The line containing "Given: Tick the checkbox for trustcert row" marks where to begin; quote it and every line after it through the end of the data, exactly as written.

+--

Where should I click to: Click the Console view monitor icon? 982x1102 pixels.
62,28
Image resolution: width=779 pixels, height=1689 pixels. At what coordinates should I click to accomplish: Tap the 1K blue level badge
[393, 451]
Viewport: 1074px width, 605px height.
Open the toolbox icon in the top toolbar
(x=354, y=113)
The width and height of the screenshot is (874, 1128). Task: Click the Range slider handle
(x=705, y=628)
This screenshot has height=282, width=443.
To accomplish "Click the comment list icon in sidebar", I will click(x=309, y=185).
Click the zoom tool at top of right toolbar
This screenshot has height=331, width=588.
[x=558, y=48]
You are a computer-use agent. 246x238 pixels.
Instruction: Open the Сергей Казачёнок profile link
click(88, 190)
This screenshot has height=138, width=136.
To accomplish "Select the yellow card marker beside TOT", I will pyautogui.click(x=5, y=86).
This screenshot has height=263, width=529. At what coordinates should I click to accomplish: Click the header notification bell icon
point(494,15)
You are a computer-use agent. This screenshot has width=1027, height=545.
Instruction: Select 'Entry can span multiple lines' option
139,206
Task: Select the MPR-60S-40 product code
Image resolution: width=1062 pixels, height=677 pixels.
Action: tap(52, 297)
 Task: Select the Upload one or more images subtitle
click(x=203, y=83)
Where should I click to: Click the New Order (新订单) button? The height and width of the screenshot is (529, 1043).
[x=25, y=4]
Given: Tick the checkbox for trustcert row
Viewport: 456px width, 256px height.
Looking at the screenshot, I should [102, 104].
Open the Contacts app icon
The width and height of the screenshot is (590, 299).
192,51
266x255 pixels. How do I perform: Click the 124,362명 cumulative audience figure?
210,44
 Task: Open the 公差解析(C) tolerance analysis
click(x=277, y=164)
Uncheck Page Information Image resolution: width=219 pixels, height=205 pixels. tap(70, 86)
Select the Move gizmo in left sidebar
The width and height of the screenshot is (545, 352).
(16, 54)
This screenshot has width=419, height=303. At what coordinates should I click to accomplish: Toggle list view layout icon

+--

→ Response below
Given: Tick the checkbox for trustcert row
Viewport: 456px width, 256px height.
Looking at the screenshot, I should [102, 104].
Open the Contacts app icon
The width and height of the screenshot is (590, 299).
192,51
266x255 pixels. How do I perform: Click the 124,362명 cumulative audience figure?
210,44
 Task: Open the 公差解析(C) tolerance analysis
click(x=277, y=164)
Uncheck Page Information Image resolution: width=219 pixels, height=205 pixels. tap(70, 86)
Select the Move gizmo in left sidebar
The width and height of the screenshot is (545, 352).
(16, 54)
This screenshot has width=419, height=303. At what coordinates should I click to accomplish: Toggle list view layout icon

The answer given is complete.